[[ Provided records, beginning ]]

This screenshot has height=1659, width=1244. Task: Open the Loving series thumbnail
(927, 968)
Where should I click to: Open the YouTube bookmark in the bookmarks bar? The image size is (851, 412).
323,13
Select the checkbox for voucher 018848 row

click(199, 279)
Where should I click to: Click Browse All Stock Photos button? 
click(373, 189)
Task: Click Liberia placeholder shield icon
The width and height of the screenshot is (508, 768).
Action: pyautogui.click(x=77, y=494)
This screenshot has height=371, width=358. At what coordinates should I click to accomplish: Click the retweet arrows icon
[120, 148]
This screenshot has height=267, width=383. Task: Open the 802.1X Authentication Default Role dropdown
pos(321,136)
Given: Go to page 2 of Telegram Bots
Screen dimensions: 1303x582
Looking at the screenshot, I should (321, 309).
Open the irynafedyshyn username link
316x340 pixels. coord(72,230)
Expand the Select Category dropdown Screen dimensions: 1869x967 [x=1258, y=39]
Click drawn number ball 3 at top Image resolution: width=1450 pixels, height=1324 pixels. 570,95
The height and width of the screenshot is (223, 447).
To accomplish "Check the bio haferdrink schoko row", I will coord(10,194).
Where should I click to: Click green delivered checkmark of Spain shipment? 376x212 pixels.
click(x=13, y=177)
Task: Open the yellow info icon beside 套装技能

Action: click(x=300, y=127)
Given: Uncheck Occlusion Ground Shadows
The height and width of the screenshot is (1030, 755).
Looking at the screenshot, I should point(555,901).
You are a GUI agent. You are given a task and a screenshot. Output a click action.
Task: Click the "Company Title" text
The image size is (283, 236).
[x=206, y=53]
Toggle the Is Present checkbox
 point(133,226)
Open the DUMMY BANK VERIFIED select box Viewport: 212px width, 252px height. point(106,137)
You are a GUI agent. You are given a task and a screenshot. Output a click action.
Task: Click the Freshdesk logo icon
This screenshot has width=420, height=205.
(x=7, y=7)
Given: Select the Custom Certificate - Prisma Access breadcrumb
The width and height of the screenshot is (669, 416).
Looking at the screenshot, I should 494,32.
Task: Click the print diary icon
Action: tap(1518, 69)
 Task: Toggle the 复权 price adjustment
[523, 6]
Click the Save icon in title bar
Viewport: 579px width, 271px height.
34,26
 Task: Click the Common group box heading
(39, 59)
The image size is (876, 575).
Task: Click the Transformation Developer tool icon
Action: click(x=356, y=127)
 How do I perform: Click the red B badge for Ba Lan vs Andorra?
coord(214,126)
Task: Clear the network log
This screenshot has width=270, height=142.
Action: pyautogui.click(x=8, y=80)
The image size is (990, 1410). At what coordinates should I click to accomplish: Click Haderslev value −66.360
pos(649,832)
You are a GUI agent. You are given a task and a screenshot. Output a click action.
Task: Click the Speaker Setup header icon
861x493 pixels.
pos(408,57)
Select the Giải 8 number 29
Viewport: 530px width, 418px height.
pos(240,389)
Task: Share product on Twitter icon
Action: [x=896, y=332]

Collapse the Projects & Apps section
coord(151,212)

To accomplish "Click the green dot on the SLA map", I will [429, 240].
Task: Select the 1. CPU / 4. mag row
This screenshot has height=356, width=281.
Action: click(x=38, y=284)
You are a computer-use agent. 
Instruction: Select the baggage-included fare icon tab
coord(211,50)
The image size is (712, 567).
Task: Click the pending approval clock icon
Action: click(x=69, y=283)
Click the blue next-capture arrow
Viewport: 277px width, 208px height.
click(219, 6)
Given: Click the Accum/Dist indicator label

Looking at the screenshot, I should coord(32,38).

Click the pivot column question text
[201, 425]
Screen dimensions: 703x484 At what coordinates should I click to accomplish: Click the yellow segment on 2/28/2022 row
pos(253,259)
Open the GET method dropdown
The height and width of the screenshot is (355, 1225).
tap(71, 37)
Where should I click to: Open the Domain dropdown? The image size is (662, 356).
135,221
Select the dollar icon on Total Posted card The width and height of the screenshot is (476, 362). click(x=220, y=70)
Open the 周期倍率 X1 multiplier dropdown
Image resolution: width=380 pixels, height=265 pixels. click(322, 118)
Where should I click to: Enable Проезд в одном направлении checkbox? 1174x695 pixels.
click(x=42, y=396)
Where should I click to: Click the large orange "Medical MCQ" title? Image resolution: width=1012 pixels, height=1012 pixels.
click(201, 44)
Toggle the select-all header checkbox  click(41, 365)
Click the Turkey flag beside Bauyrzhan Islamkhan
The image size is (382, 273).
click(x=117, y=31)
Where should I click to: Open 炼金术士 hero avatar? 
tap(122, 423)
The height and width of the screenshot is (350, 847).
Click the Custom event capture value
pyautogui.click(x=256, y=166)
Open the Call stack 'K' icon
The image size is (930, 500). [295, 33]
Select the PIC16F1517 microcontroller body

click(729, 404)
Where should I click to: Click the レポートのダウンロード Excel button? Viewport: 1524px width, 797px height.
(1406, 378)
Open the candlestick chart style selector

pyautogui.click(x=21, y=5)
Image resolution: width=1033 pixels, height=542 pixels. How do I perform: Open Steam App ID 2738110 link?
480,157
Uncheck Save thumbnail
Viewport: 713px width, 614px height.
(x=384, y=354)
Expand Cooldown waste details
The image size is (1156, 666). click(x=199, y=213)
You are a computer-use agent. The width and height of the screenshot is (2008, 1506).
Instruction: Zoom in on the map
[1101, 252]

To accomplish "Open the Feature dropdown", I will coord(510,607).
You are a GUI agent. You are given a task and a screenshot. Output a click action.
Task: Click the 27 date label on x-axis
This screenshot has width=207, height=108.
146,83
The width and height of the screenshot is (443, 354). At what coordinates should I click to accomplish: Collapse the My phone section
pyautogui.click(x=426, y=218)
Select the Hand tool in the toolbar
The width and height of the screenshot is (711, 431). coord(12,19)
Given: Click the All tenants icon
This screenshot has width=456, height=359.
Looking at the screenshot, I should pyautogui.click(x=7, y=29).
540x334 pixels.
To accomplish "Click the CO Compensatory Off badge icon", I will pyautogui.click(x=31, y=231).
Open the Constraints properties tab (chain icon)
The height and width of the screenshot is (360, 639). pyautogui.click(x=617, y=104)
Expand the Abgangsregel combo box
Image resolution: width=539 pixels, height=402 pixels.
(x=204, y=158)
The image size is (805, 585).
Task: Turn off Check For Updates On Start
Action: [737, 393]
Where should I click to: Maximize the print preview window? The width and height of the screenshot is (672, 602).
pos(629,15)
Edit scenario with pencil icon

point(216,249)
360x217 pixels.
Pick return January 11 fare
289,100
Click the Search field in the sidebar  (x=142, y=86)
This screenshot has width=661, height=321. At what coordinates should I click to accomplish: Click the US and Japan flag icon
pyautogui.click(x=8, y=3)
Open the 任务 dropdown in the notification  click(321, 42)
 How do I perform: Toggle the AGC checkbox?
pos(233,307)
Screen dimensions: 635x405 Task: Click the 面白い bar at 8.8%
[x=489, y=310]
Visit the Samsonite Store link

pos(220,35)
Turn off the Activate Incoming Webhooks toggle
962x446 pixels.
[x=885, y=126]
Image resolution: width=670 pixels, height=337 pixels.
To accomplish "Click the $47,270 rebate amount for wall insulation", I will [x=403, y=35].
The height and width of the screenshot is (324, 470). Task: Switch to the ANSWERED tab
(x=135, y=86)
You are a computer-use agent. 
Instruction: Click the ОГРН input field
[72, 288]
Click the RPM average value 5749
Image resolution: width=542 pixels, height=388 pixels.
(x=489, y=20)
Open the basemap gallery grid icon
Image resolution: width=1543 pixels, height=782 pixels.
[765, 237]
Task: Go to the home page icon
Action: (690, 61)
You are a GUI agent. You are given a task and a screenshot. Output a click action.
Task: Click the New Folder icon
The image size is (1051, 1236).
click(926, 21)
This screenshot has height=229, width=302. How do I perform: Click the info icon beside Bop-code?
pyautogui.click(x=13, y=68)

[[ Provided records, end ]]

How to complete this task:
Reproduce the data above in full. Leave nothing out.

Task answer:
This screenshot has height=1659, width=1244. Task: Open the Loving series thumbnail
(927, 968)
Where should I click to: Open the YouTube bookmark in the bookmarks bar? The image size is (851, 412).
323,13
Select the checkbox for voucher 018848 row

click(199, 279)
Where should I click to: Click Browse All Stock Photos button? 
click(373, 189)
Task: Click Liberia placeholder shield icon
The width and height of the screenshot is (508, 768).
Action: pyautogui.click(x=77, y=494)
This screenshot has height=371, width=358. At what coordinates should I click to accomplish: Click the retweet arrows icon
[120, 148]
This screenshot has height=267, width=383. Task: Open the 802.1X Authentication Default Role dropdown
pos(321,136)
Given: Go to page 2 of Telegram Bots
Screen dimensions: 1303x582
Looking at the screenshot, I should (321, 309).
Open the irynafedyshyn username link
316x340 pixels. coord(72,230)
Expand the Select Category dropdown Screen dimensions: 1869x967 [x=1258, y=39]
Click drawn number ball 3 at top Image resolution: width=1450 pixels, height=1324 pixels. 570,95
The height and width of the screenshot is (223, 447).
To accomplish "Check the bio haferdrink schoko row", I will coord(10,194).
Where should I click to: Click green delivered checkmark of Spain shipment? 376x212 pixels.
click(x=13, y=177)
Task: Open the yellow info icon beside 套装技能

Action: click(x=300, y=127)
Given: Uncheck Occlusion Ground Shadows
The height and width of the screenshot is (1030, 755).
Looking at the screenshot, I should point(555,901).
You are a GUI agent. You are given a task and a screenshot. Output a click action.
Task: Click the "Company Title" text
The image size is (283, 236).
[x=206, y=53]
Toggle the Is Present checkbox
 point(133,226)
Open the DUMMY BANK VERIFIED select box Viewport: 212px width, 252px height. point(106,137)
You are a GUI agent. You are given a task and a screenshot. Output a click action.
Task: Click the Freshdesk logo icon
This screenshot has width=420, height=205.
(x=7, y=7)
Given: Select the Custom Certificate - Prisma Access breadcrumb
The width and height of the screenshot is (669, 416).
Looking at the screenshot, I should 494,32.
Task: Click the print diary icon
Action: tap(1518, 69)
 Task: Toggle the 复权 price adjustment
[523, 6]
Click the Save icon in title bar
Viewport: 579px width, 271px height.
34,26
 Task: Click the Common group box heading
(39, 59)
The image size is (876, 575).
Task: Click the Transformation Developer tool icon
Action: click(x=356, y=127)
 How do I perform: Click the red B badge for Ba Lan vs Andorra?
coord(214,126)
Task: Clear the network log
This screenshot has width=270, height=142.
Action: pyautogui.click(x=8, y=80)
The image size is (990, 1410). At what coordinates should I click to accomplish: Click Haderslev value −66.360
pos(649,832)
You are a GUI agent. You are given a task and a screenshot. Output a click action.
Task: Click the Speaker Setup header icon
861x493 pixels.
pos(408,57)
Select the Giải 8 number 29
Viewport: 530px width, 418px height.
pos(240,389)
Task: Share product on Twitter icon
Action: [x=896, y=332]

Collapse the Projects & Apps section
coord(151,212)

To accomplish "Click the green dot on the SLA map", I will [429, 240].
Task: Select the 1. CPU / 4. mag row
This screenshot has height=356, width=281.
Action: click(x=38, y=284)
You are a computer-use agent. 
Instruction: Select the baggage-included fare icon tab
coord(211,50)
The image size is (712, 567).
Task: Click the pending approval clock icon
Action: click(x=69, y=283)
Click the blue next-capture arrow
Viewport: 277px width, 208px height.
click(219, 6)
Given: Click the Accum/Dist indicator label

Looking at the screenshot, I should coord(32,38).

Click the pivot column question text
[201, 425]
Screen dimensions: 703x484 At what coordinates should I click to accomplish: Click the yellow segment on 2/28/2022 row
pos(253,259)
Open the GET method dropdown
The height and width of the screenshot is (355, 1225).
tap(71, 37)
Where should I click to: Open the Domain dropdown? The image size is (662, 356).
135,221
Select the dollar icon on Total Posted card The width and height of the screenshot is (476, 362). click(x=220, y=70)
Open the 周期倍率 X1 multiplier dropdown
Image resolution: width=380 pixels, height=265 pixels. click(322, 118)
Where should I click to: Enable Проезд в одном направлении checkbox? 1174x695 pixels.
click(x=42, y=396)
Where should I click to: Click the large orange "Medical MCQ" title? Image resolution: width=1012 pixels, height=1012 pixels.
click(201, 44)
Toggle the select-all header checkbox  click(41, 365)
Click the Turkey flag beside Bauyrzhan Islamkhan
The image size is (382, 273).
click(x=117, y=31)
Where should I click to: Open 炼金术士 hero avatar? 
tap(122, 423)
The height and width of the screenshot is (350, 847).
Click the Custom event capture value
pyautogui.click(x=256, y=166)
Open the Call stack 'K' icon
The image size is (930, 500). [295, 33]
Select the PIC16F1517 microcontroller body

click(729, 404)
Where should I click to: Click the レポートのダウンロード Excel button? Viewport: 1524px width, 797px height.
(1406, 378)
Open the candlestick chart style selector

pyautogui.click(x=21, y=5)
Image resolution: width=1033 pixels, height=542 pixels. How do I perform: Open Steam App ID 2738110 link?
480,157
Uncheck Save thumbnail
Viewport: 713px width, 614px height.
(x=384, y=354)
Expand Cooldown waste details
The image size is (1156, 666). click(x=199, y=213)
You are a computer-use agent. The width and height of the screenshot is (2008, 1506).
Instruction: Zoom in on the map
[1101, 252]

To accomplish "Open the Feature dropdown", I will coord(510,607).
You are a GUI agent. You are given a task and a screenshot. Output a click action.
Task: Click the 27 date label on x-axis
This screenshot has width=207, height=108.
146,83
The width and height of the screenshot is (443, 354). At what coordinates should I click to accomplish: Collapse the My phone section
pyautogui.click(x=426, y=218)
Select the Hand tool in the toolbar
The width and height of the screenshot is (711, 431). coord(12,19)
Given: Click the All tenants icon
This screenshot has width=456, height=359.
Looking at the screenshot, I should pyautogui.click(x=7, y=29).
540x334 pixels.
To accomplish "Click the CO Compensatory Off badge icon", I will pyautogui.click(x=31, y=231).
Open the Constraints properties tab (chain icon)
The height and width of the screenshot is (360, 639). pyautogui.click(x=617, y=104)
Expand the Abgangsregel combo box
Image resolution: width=539 pixels, height=402 pixels.
(x=204, y=158)
The image size is (805, 585).
Task: Turn off Check For Updates On Start
Action: [737, 393]
Where should I click to: Maximize the print preview window? The width and height of the screenshot is (672, 602).
pos(629,15)
Edit scenario with pencil icon

point(216,249)
360x217 pixels.
Pick return January 11 fare
289,100
Click the Search field in the sidebar  (x=142, y=86)
This screenshot has width=661, height=321. At what coordinates should I click to accomplish: Click the US and Japan flag icon
pyautogui.click(x=8, y=3)
Open the 任务 dropdown in the notification  click(321, 42)
 How do I perform: Toggle the AGC checkbox?
pos(233,307)
Screen dimensions: 635x405 Task: Click the 面白い bar at 8.8%
[x=489, y=310]
Visit the Samsonite Store link

pos(220,35)
Turn off the Activate Incoming Webhooks toggle
962x446 pixels.
[x=885, y=126]
Image resolution: width=670 pixels, height=337 pixels.
To accomplish "Click the $47,270 rebate amount for wall insulation", I will [x=403, y=35].
The height and width of the screenshot is (324, 470). Task: Switch to the ANSWERED tab
(x=135, y=86)
You are a computer-use agent. 
Instruction: Click the ОГРН input field
[72, 288]
Click the RPM average value 5749
Image resolution: width=542 pixels, height=388 pixels.
(x=489, y=20)
Open the basemap gallery grid icon
Image resolution: width=1543 pixels, height=782 pixels.
[765, 237]
Task: Go to the home page icon
Action: (690, 61)
You are a GUI agent. You are given a task and a screenshot. Output a click action.
Task: Click the New Folder icon
The image size is (1051, 1236).
click(926, 21)
This screenshot has height=229, width=302. How do I perform: Click the info icon beside Bop-code?
pyautogui.click(x=13, y=68)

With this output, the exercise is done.